Be that as it may, Steyn suggests that the inability of Western (and Japanese) publics to focus on issues of survival derives from the infantalization of the citizenry by their government:

But the problem now goes way beyond the ruling establishment. The annexation by government of most of the key responsibilities of life—child-raising, taking care of your elderly parents—has profoundly changed the relationship between the citizen and the state. At some point—I would say socialized health care is a good marker—you cross a line...A government big enough to give you everything you want still isn’t big enough to get you to give anything back....

This is not obvious. For one thing, the United States had an infantalized welfare class until the 1990s, a group with a notoriously high birthrate. Another point: health care has changed category. It used to be the sort of thing that individuals could and probably should have provided for themselves. Today, in developed countries, the infrastructure and costs of medical care are so great that just about no one can really buy it for themselves, or indeed pay for their own insurance.

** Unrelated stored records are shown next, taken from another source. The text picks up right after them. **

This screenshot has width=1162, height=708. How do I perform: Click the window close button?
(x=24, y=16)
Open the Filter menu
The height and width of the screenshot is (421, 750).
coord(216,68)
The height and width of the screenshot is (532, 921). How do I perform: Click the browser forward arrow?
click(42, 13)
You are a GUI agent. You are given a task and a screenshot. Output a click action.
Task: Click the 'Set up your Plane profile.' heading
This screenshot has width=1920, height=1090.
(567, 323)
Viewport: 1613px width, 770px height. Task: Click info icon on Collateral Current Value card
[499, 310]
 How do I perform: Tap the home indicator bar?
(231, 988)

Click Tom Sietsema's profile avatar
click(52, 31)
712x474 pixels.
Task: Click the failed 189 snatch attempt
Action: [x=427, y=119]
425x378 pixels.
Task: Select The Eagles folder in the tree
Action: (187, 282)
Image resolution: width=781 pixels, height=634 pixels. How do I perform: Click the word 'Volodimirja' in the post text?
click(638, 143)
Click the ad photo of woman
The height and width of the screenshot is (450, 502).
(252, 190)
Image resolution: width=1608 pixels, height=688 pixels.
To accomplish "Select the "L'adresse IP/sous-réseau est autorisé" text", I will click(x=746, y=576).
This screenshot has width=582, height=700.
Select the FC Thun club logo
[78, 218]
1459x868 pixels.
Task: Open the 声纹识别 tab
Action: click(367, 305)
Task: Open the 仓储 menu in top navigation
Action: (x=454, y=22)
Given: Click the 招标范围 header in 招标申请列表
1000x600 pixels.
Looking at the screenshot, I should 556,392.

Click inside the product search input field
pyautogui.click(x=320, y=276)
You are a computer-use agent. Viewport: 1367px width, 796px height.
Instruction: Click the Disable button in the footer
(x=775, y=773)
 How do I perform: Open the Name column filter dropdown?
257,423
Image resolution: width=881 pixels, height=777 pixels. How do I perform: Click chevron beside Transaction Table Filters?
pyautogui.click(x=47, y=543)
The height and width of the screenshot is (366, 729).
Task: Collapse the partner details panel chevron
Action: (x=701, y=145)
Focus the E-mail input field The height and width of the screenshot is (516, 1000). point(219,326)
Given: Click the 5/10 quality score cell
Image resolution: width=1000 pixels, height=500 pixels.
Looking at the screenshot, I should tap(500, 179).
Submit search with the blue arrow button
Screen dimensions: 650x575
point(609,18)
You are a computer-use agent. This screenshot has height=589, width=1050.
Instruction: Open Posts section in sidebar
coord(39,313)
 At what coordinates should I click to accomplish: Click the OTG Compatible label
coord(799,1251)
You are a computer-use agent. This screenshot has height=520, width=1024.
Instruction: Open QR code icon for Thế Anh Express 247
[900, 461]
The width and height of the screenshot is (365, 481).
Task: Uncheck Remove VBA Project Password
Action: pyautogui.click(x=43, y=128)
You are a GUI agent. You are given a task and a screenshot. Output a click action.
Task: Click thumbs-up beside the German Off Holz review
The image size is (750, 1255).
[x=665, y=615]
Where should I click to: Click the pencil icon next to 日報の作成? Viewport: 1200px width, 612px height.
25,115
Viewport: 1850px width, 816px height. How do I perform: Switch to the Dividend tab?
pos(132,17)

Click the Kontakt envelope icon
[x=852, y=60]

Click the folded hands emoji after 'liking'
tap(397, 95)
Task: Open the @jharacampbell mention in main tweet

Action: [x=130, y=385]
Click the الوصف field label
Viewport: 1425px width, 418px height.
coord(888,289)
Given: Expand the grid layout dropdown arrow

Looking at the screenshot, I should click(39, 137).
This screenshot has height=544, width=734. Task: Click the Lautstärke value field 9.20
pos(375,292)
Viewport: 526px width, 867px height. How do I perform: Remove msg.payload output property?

In any case, Steyn suggests a provocative explanation for why US and EU attitudes toward the welfare state are so different, and so, according to his theory, why the US birthrate remains at about the replacement level:

This isn’t a deep-rooted cultural difference between the Old World and the New. It dates back all the way to, oh, the 1970s. If one wanted to allocate blame, one could argue that it’s a product of the U.S. military presence, the American security guarantee that liberated European budgets: instead of having to spend money on guns, they could concentrate on butter, and buttering up the voters.

To that, one might ask why Russia has among the worst demographics in the world, though it spent a far higher percentage of its national product on the military than the United States spent for its own defense. Steyn might argue that Communist social policy infantalized the people. Maybe, but that undermines the argument that the West is, in effect, choking on luxury

Finally, we should reconsider the meaning of this observation:

The default mode of our elites is that anything that happens—from terrorism to tsunamis—can be understood only as deriving from the perniciousness of western civilization. As Jean-François Revel wrote, “Clearly, a civilization that feels guilty for everything it is and does will lack the energy and conviction to defend itself.”

Maybe so, but this is a function less of despair than of the strain of restless dissatisfaction that runs right through Western history. Multicult, as Steyn observes, was essentially a device to absolve students of the need to learn about other cultures. Instead, it offered a screen between the student and the world on which a cartoon was printed that used exotic motifs to express political platitudes. In fact, when progressive Westerners cannot avoid encountering a genuine foreign culture, they are more likely than conservatives to want to rip it up and reconfigure it. Such encounters are becoming harder to avoid.